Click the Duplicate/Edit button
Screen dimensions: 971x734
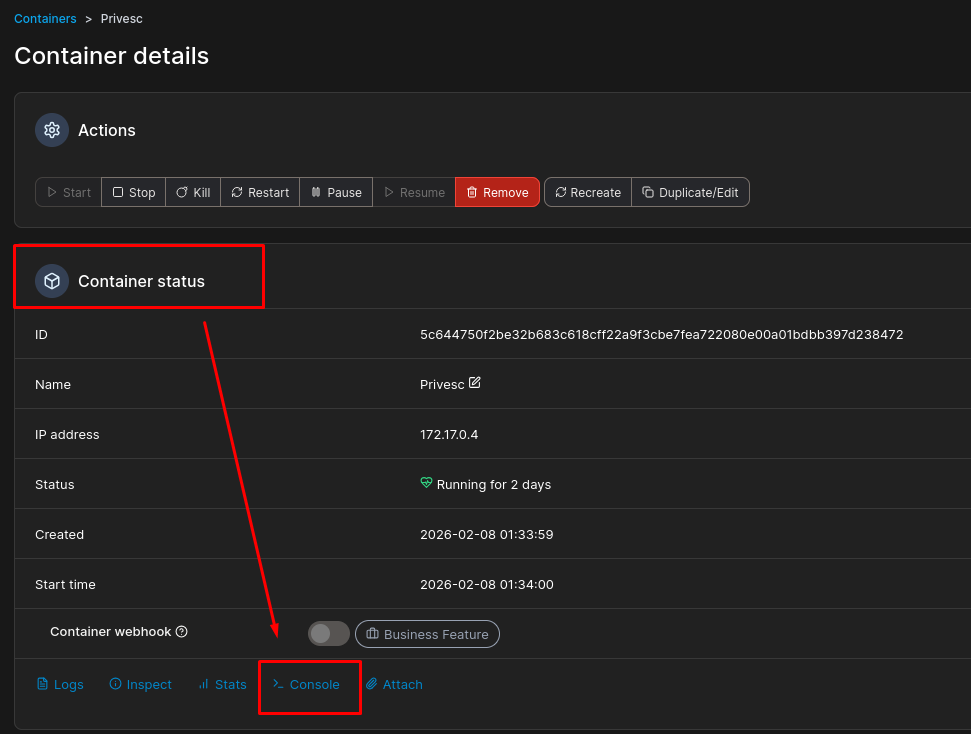[690, 192]
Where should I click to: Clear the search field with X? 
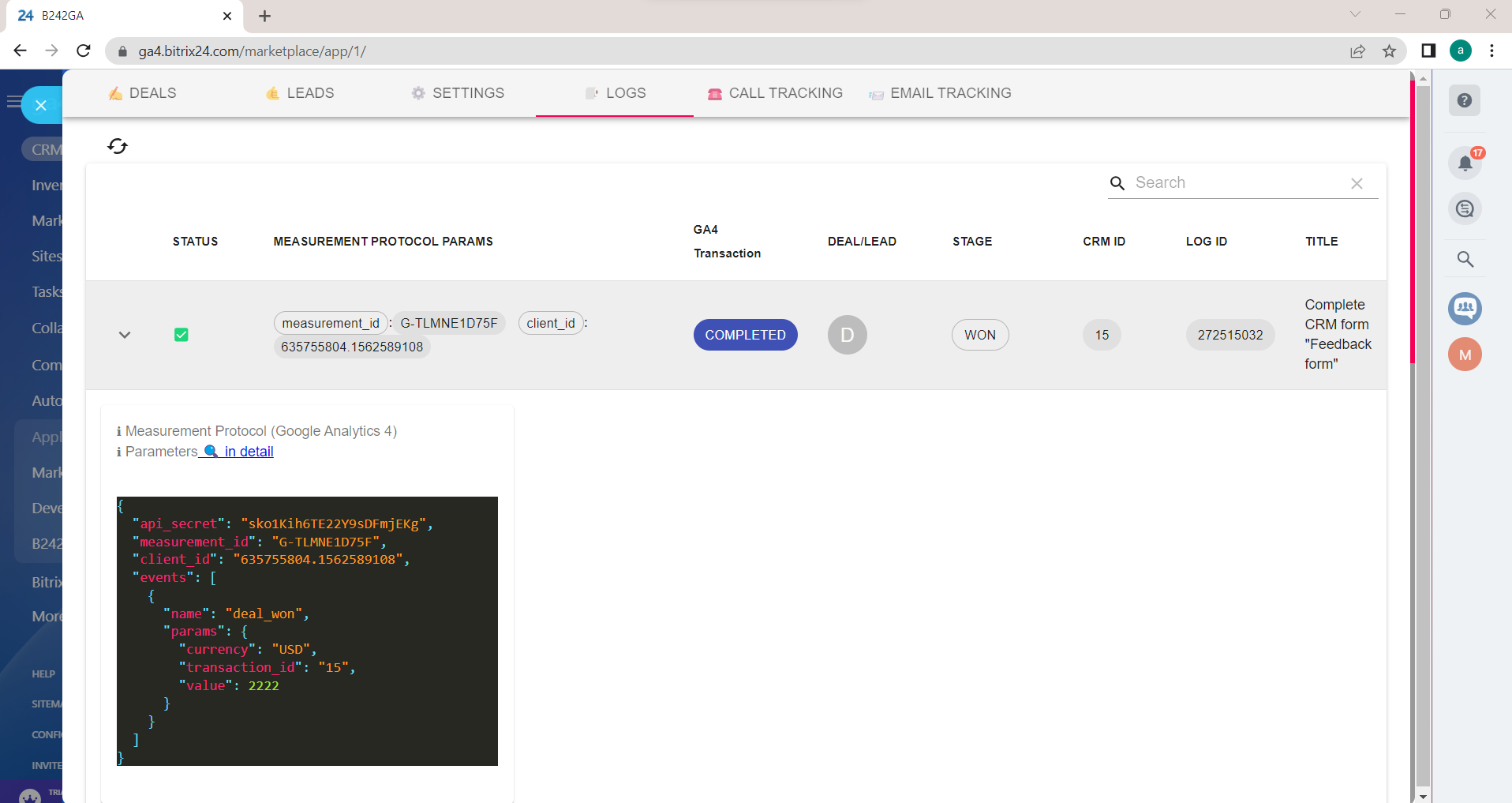(x=1357, y=183)
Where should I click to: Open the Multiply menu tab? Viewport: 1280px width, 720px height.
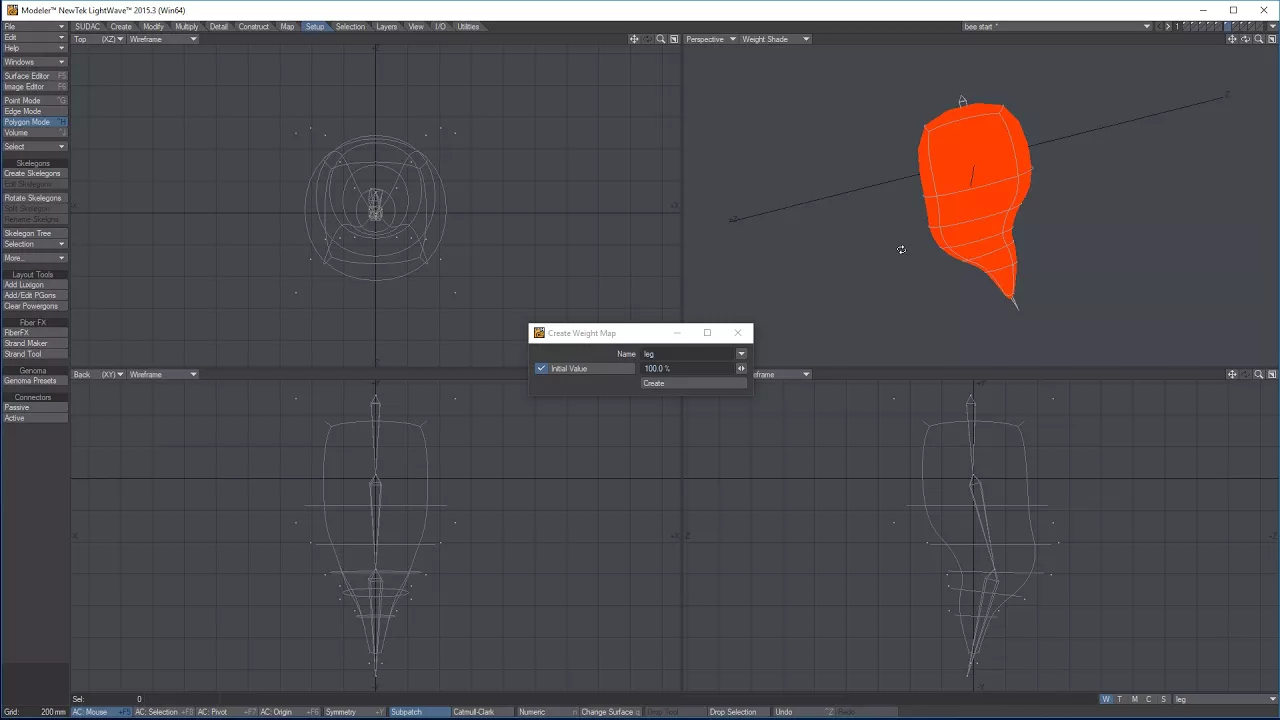pos(187,27)
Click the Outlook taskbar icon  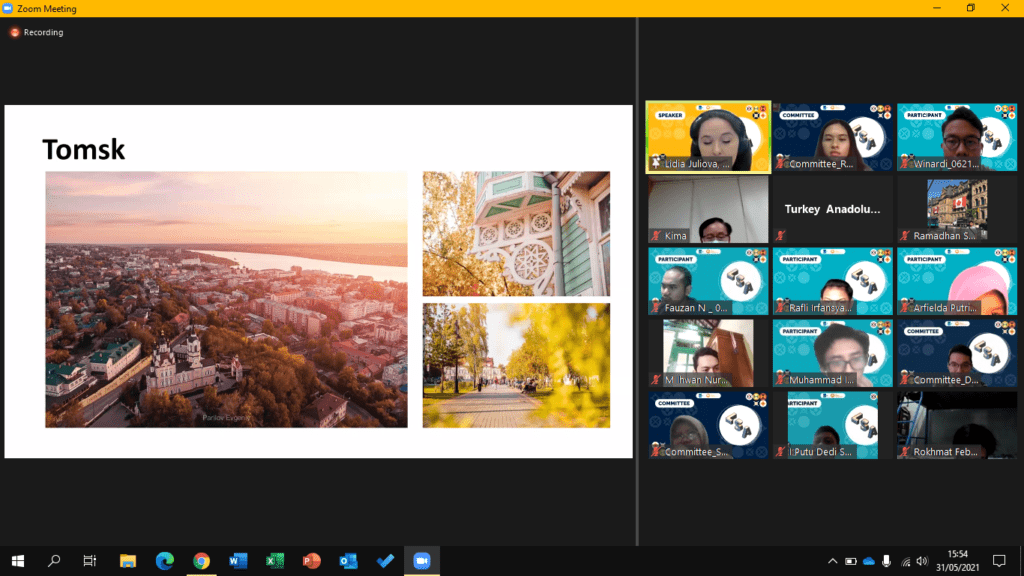click(x=348, y=561)
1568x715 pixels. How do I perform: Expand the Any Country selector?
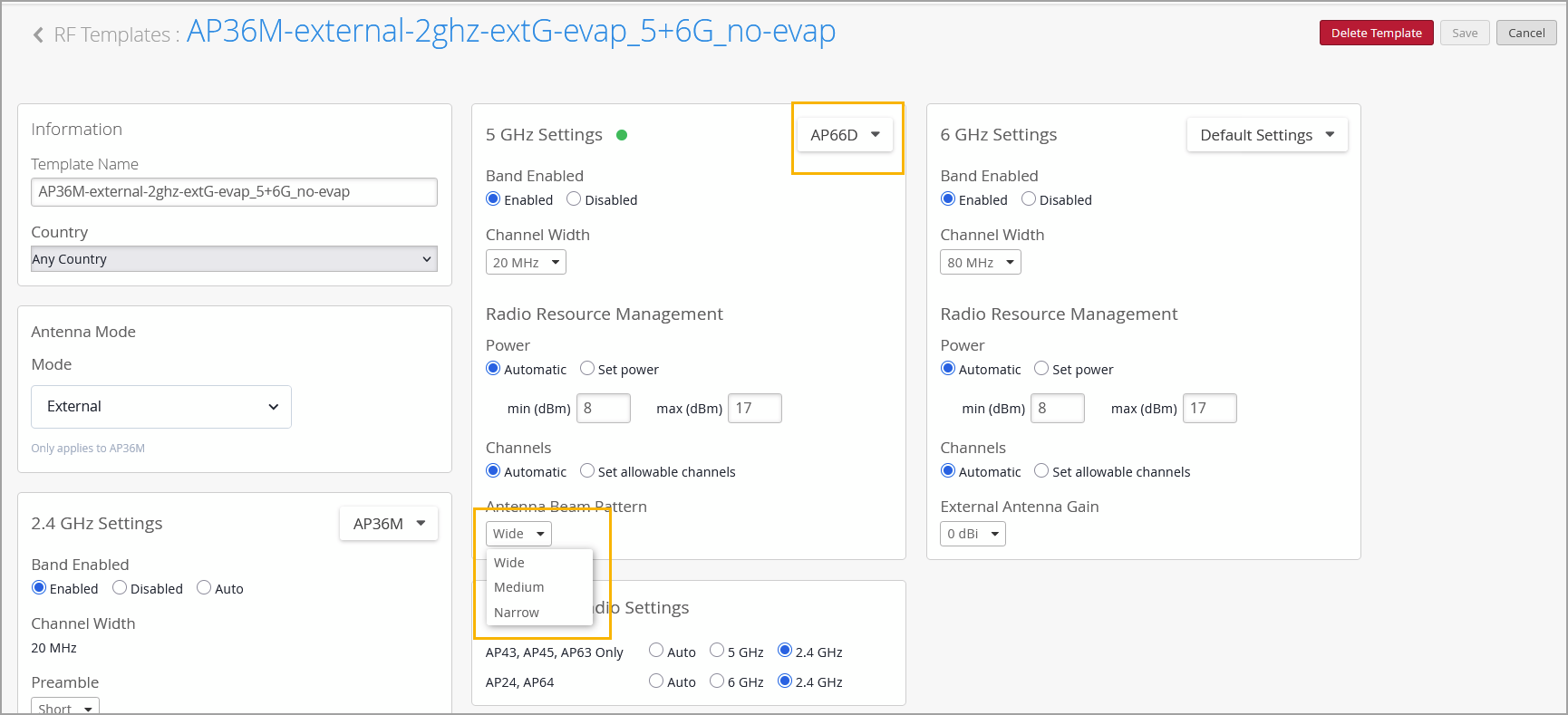234,259
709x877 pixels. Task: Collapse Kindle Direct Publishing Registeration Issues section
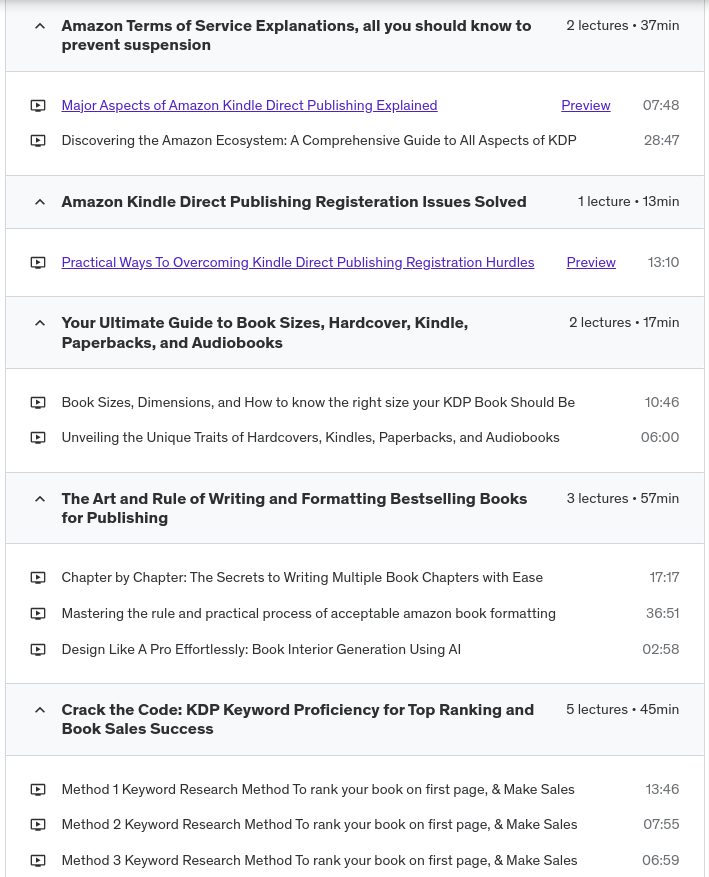click(x=40, y=202)
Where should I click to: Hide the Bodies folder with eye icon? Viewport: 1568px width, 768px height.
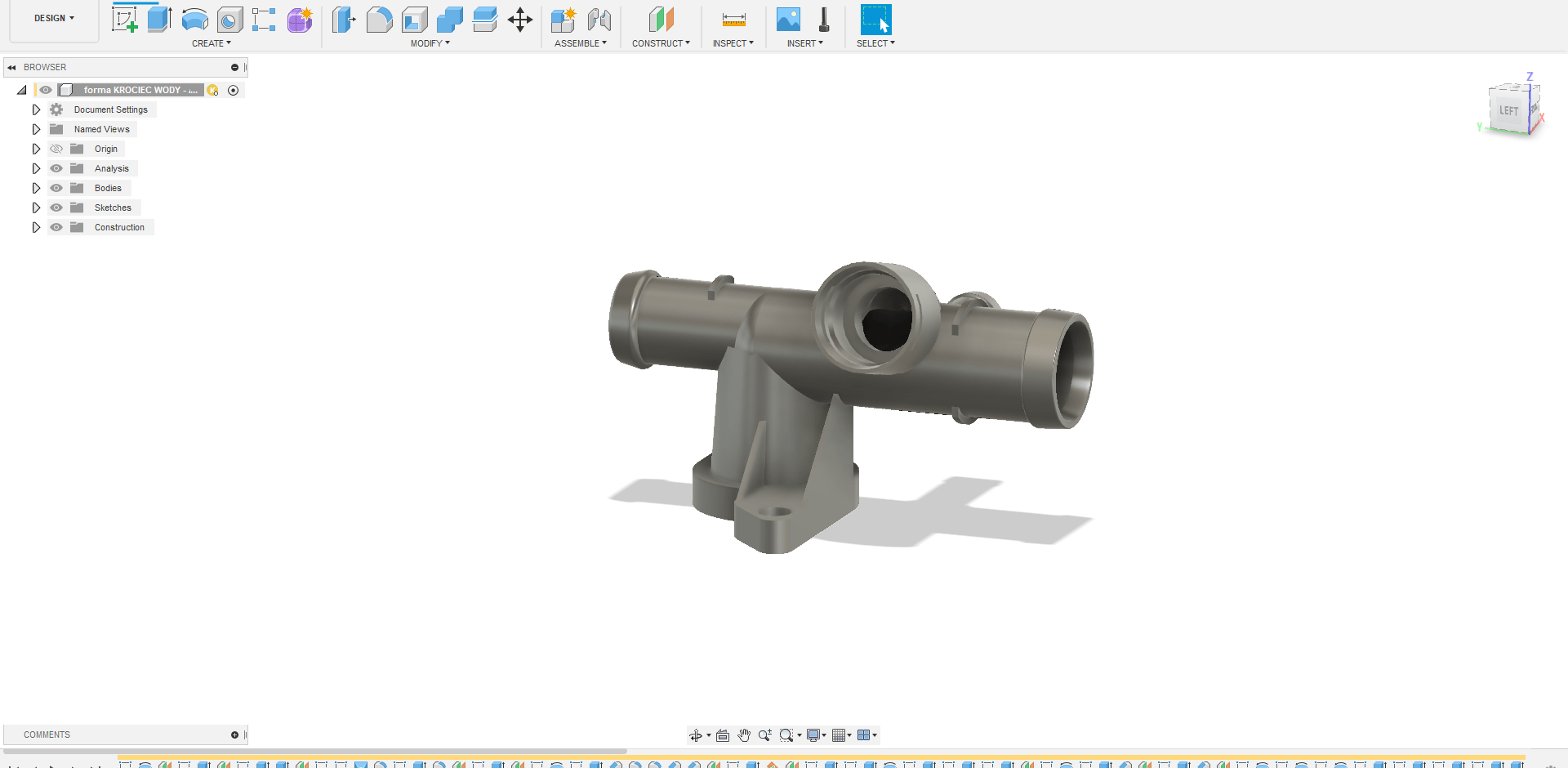pyautogui.click(x=56, y=188)
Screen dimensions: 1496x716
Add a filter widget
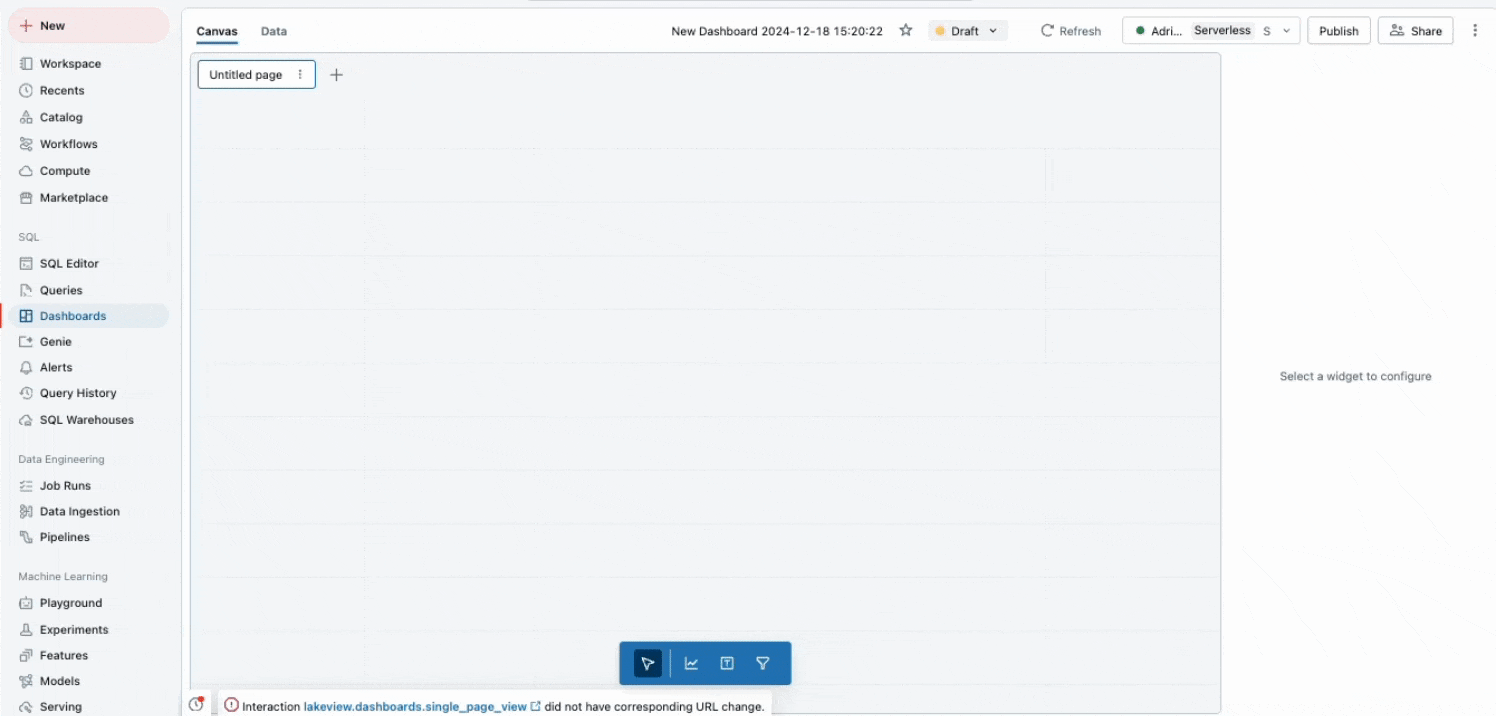[763, 663]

▶ [What is required]: Exactly as written, give again every line from the one containing "Screen dimensions: 1496x716" through the last line of the material, both included, with the pictures left out.

▶ [Task result]:
Screen dimensions: 1496x716
Add a filter widget
[763, 663]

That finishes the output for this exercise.